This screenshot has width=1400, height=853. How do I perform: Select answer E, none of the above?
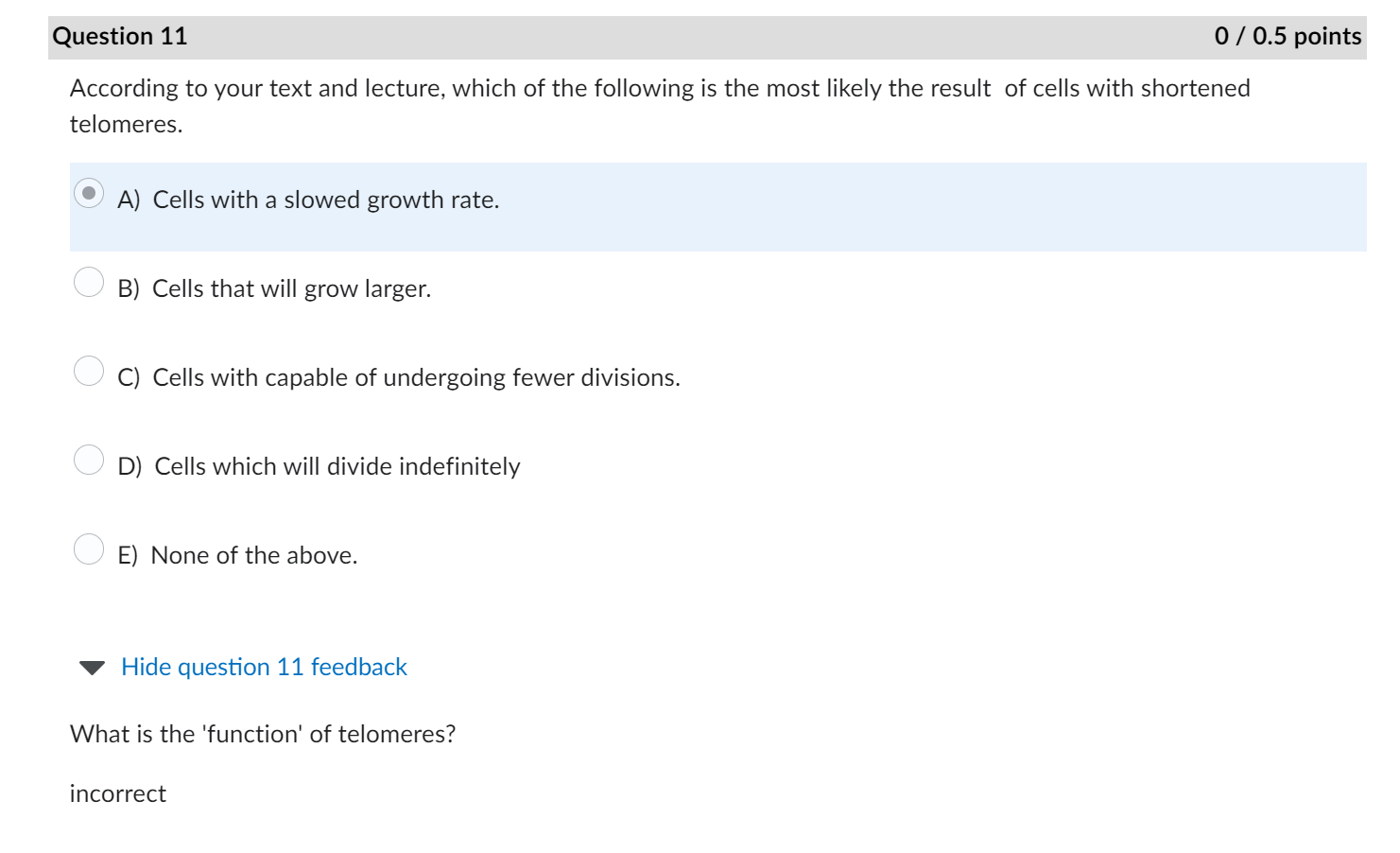coord(90,547)
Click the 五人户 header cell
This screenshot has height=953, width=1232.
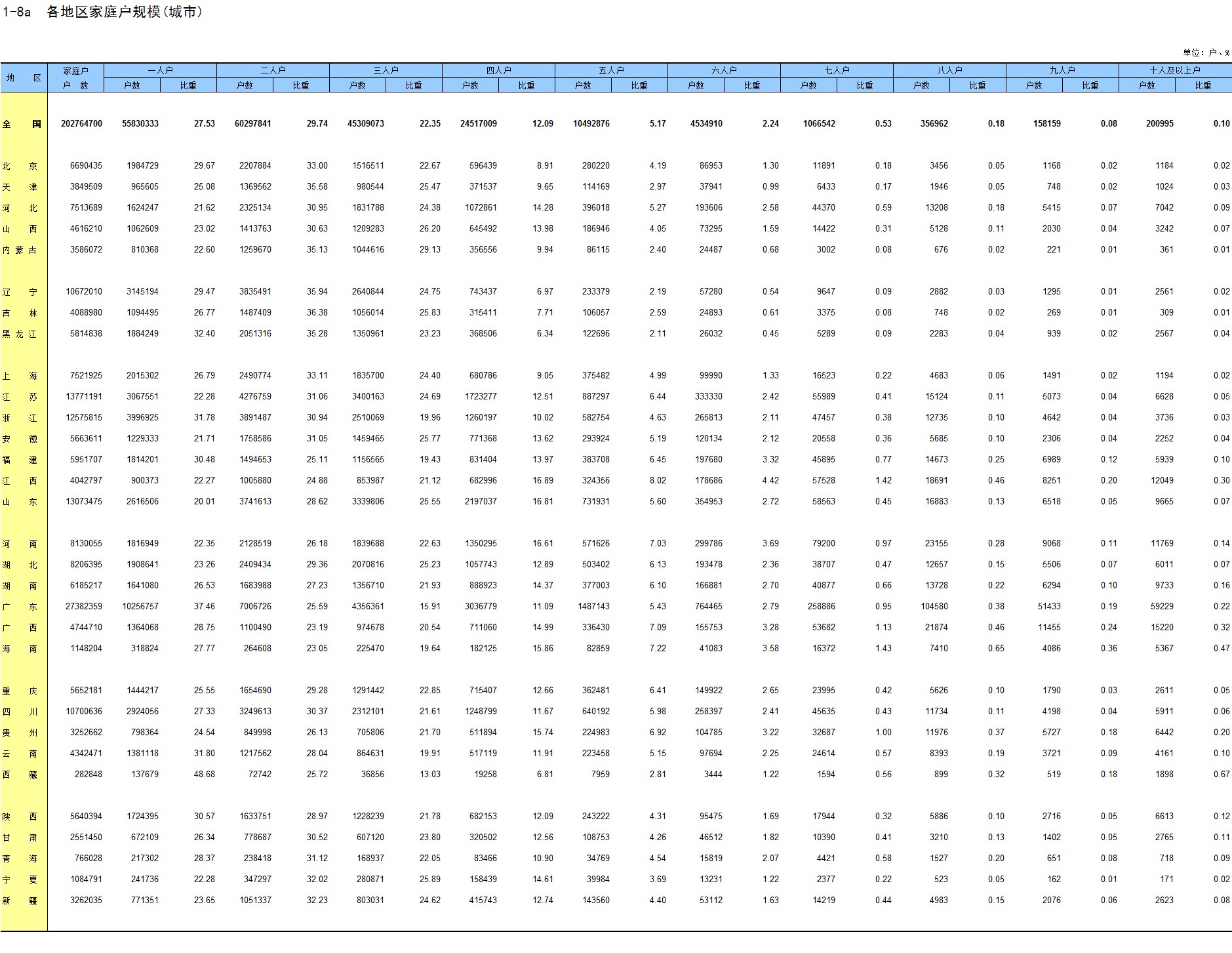(611, 70)
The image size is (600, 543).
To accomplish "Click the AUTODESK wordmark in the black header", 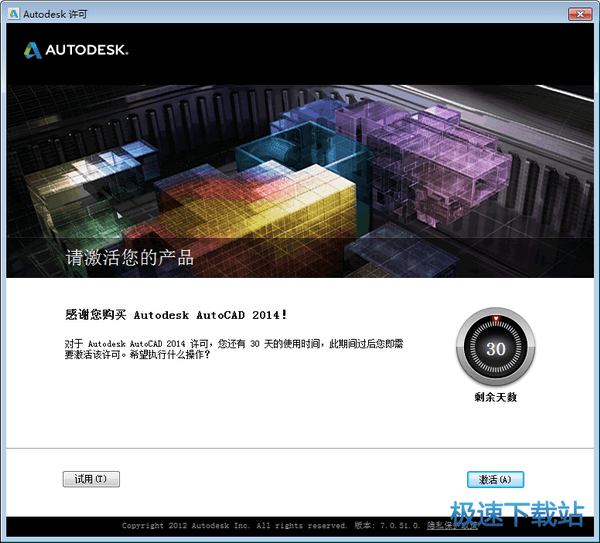I will 86,49.
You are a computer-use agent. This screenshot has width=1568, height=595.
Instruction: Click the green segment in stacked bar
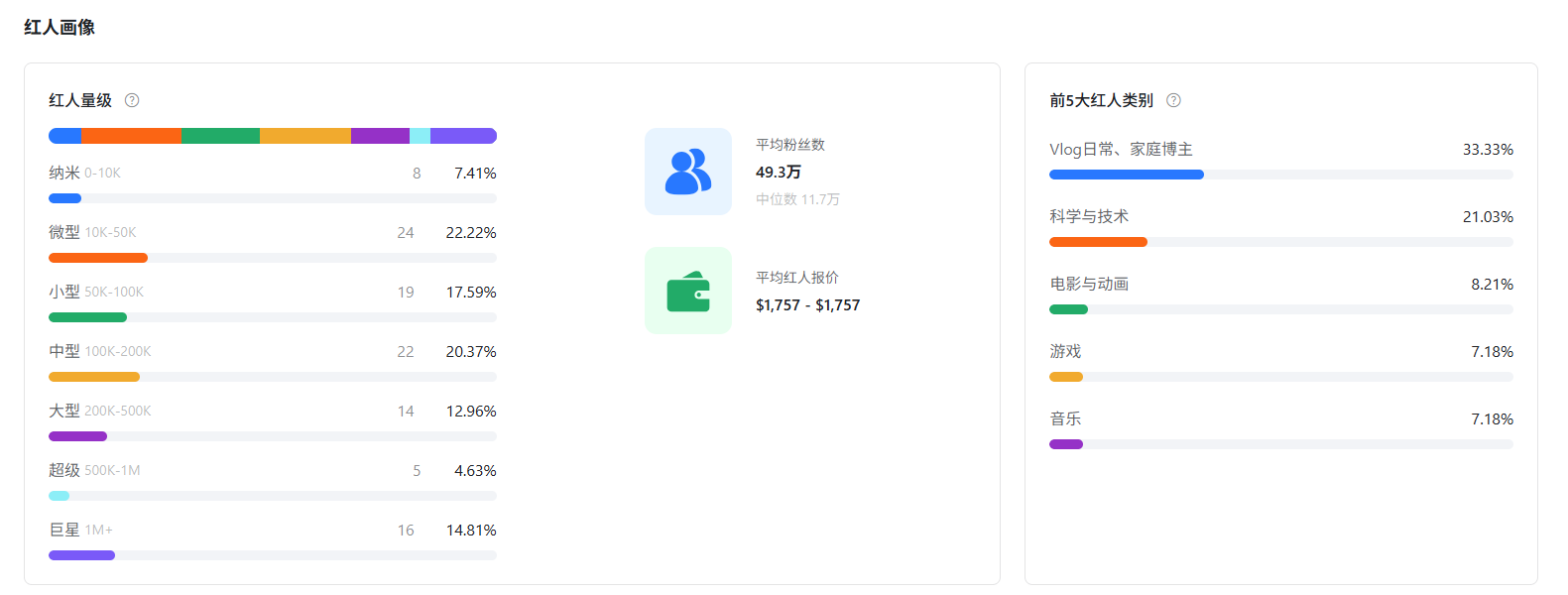pyautogui.click(x=220, y=136)
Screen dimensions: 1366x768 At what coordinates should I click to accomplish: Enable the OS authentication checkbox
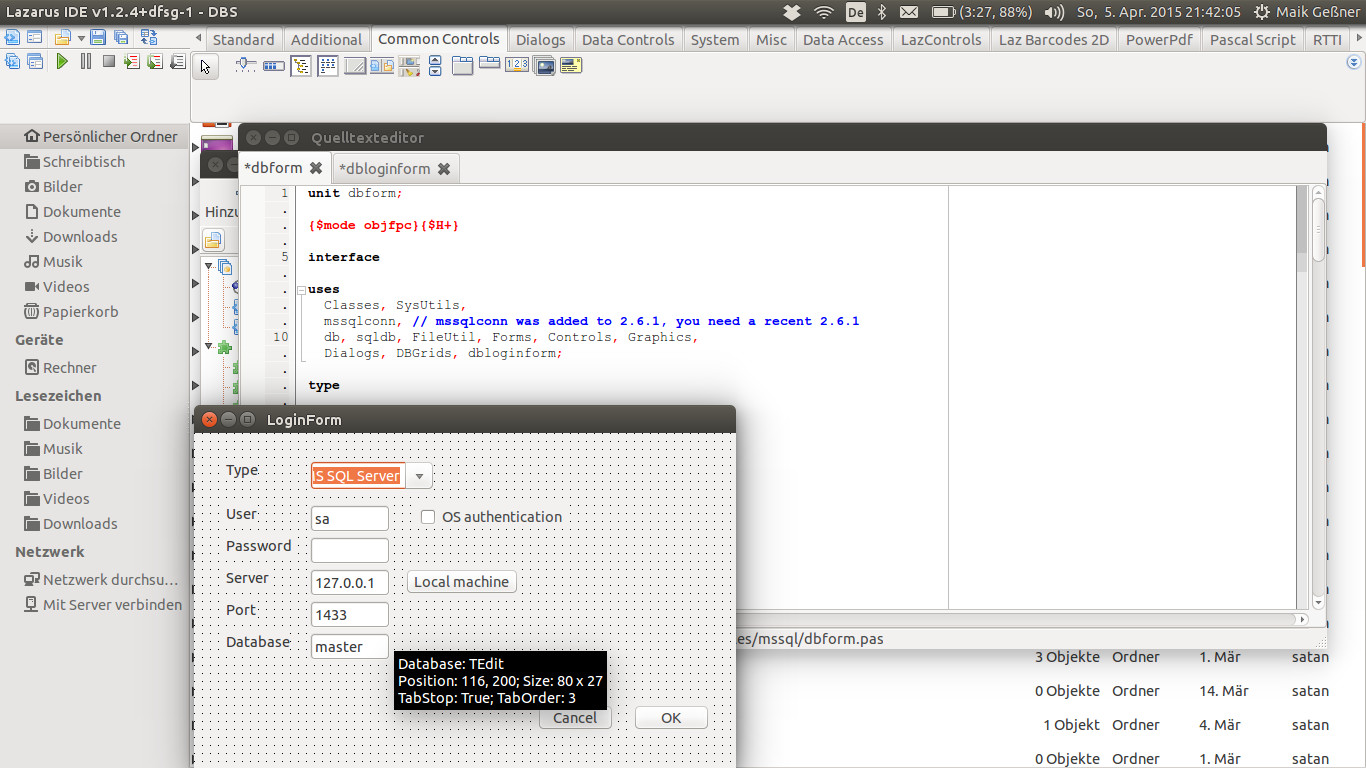point(428,517)
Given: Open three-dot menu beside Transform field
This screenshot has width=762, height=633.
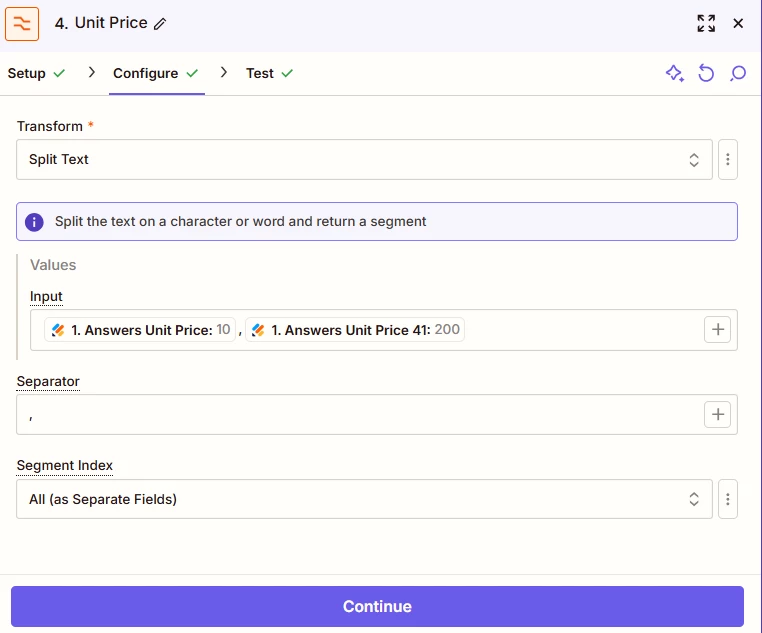Looking at the screenshot, I should pos(727,159).
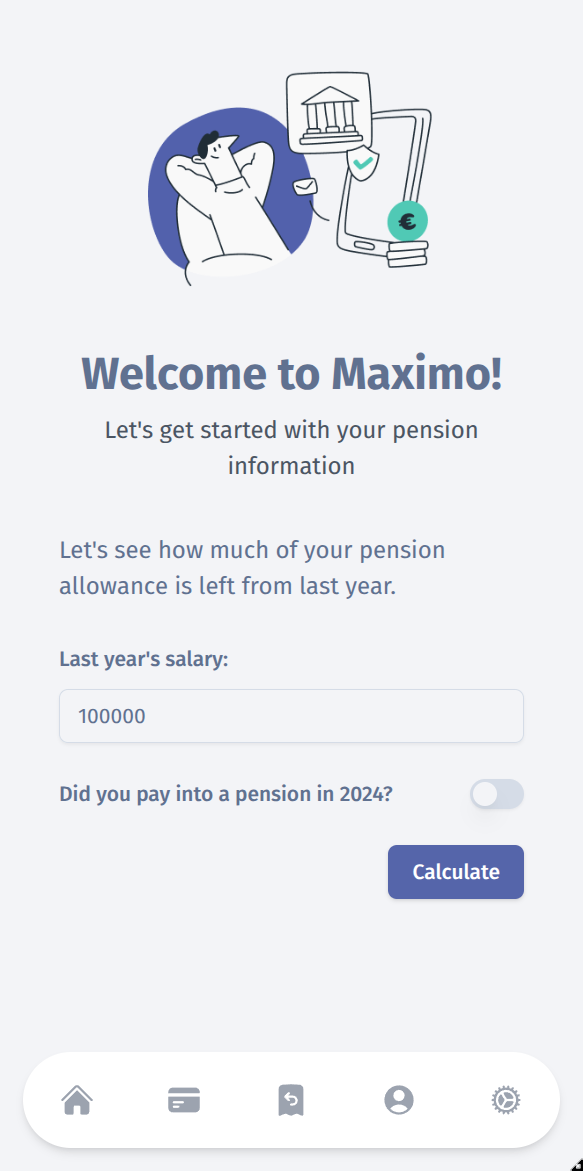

══════════════════════════════

= Description of the task =
Working from the line with "Given: Open three-dot" to the last line of the material above, repeat each line exactly and leave out the pictures.

= Response to the task =
Given: Open three-dot menu beside Transform field
This screenshot has width=762, height=633.
Looking at the screenshot, I should pos(727,159).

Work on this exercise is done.